**JOB**.
Return each line of the listing that contains the word "action". Case counts.

(Portion of a data file)
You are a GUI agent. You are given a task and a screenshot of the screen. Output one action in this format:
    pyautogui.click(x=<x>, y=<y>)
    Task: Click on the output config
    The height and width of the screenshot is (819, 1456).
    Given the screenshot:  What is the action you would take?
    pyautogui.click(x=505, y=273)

**THE ANSWER**.
You are a GUI agent. You are given a task and a screenshot of the screen. Output one action in this format:
    Given the screenshot:  What is the action you would take?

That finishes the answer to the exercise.